The paper presents Stream-DiffVSR, a diffusion-based video super-resolution framework that reduces multi-step denoising to a single-step process for real-time streaming.
It integrates causal LR-projection, block-sparse attention, and a lightweight decoder to achieve significant speedups and competitive perceptual quality.
The approach leverages auto-regressive distillation and locality-constrained sparse attention to efficiently handle temporal context and mitigate latency in high-resolution video restoration.

Stream-DiffVSR is a streaming, low-latency, diffusion-based video super-resolution (VSR) framework designed for real-time online deployment, overcoming the substantial inference delay and lookahead typical for diffusion models in video restoration. By strictly conditioning on past frames and integrating innovations such as auto-regressive distillation, block-sparse attention, and an efficient lightweight decoder, Stream-DiffVSR achieves superior perceptual quality and inference speed, making diffusion-based VSR practical for latency-sensitive settings (Shiu et al., 29 Dec 2025, Zhuang et al., 14 Oct 2025).

1. System Architecture and Streaming Pipeline

The Stream-DiffVSR framework is composed of three principal modules, forming a causal streaming pipeline:

Causal LR-Projection-In: Ingests each low-resolution (LR) frame independently in real time. Employs causal pixel-shuffle and 3D convolutions to generate a compact feature representation.
Block-Sparse Diffusion Transformer (DiT) Backbone: Utilizes sliding-window causal attention on past latent representations, enabling efficient context modeling over substantial temporal ranges. A distillation pipeline compresses inference to a single step.
Tiny Conditional (TC) Decoder: Reconstructs each high-resolution (HR) frame using denoised latent and corresponding LR input, enabling rapid generation with minimal loss in perceptual fidelity.

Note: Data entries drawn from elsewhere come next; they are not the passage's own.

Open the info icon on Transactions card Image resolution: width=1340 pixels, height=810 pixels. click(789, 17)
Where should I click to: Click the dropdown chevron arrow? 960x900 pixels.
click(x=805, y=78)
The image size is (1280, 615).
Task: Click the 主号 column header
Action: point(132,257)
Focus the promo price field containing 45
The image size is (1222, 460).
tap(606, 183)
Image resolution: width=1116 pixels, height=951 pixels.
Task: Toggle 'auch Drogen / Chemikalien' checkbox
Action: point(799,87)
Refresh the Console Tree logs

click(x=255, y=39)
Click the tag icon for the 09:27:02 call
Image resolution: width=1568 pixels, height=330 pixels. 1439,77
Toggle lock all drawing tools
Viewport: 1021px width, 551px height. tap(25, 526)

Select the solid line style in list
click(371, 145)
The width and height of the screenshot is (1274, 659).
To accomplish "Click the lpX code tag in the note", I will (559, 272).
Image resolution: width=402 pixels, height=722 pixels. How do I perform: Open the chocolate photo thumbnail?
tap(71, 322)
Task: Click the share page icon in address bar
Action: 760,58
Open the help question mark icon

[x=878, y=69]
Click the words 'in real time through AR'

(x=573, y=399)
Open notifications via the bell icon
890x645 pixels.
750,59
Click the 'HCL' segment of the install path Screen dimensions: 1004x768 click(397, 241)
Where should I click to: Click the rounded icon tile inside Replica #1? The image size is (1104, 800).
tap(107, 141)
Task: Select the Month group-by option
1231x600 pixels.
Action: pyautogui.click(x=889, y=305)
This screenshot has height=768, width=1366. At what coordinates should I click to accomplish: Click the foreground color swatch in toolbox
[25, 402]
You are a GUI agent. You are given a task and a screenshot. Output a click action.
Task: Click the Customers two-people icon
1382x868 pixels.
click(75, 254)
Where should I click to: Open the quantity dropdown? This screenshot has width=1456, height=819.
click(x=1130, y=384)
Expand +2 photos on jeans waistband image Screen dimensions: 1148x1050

At inference time, each new frame $x_{\text{LR},t}$ is combined with fresh Gaussian noise, processed through the single-step denoiser, and then decoded to output $x_{\text{SR},t}$ with minimal delay:

$\begin{array}{cccccc} \cdots & x_{\text{LR},t-1} & x_{\text{LR},t} & x_{\text{LR},t+1} & \cdots \ & \downarrow & \downarrow & \downarrow & \ \cdots & z_{t-1} & z_t & z_{t+1} & \cdots \ & \searrow & \searrow & \searrow & \ \cdots & x_{\text{SR},t-1} & x_{\text{SR},t} & x_{\text{SR},t+1} & \cdots \end{array}$

A KV-cache of past latents and a sliding context window (default 85 frames) are maintained for efficient temporal modeling. The method's end-to-end streaming design enables continuous, frame-aligned output without future-frame dependency (Zhuang et al., 14 Oct 2025).

2. Distillation Pipeline

A progressive, three-stage pipeline distills a large multi-step diffusion model to an efficient one-step denoiser suitable for streaming:

Stage 1: Video–Image Joint SR Teacher: A full-attention DiT is trained on paired LR-HR video clips (up to 89 frames of $768\times1280$ ), including single frames as 1-frame "videos." The loss is flow matching (FM) [1], formulated as:

$\mathcal{L}_{\text{FM}} = \mathbb{E}_{t, z\sim\mathcal{N}(0,I)}\left\| \frac{1}{\sqrt{\alpha_t}} (z - \sqrt{\bar{\alpha}_t}z_{\text{HR}}) - G_{\text{full}}(\cdot) \right\|^2_2$

$G_{\text{full}}$ denotes the teacher, using block-diagonal temporal attention.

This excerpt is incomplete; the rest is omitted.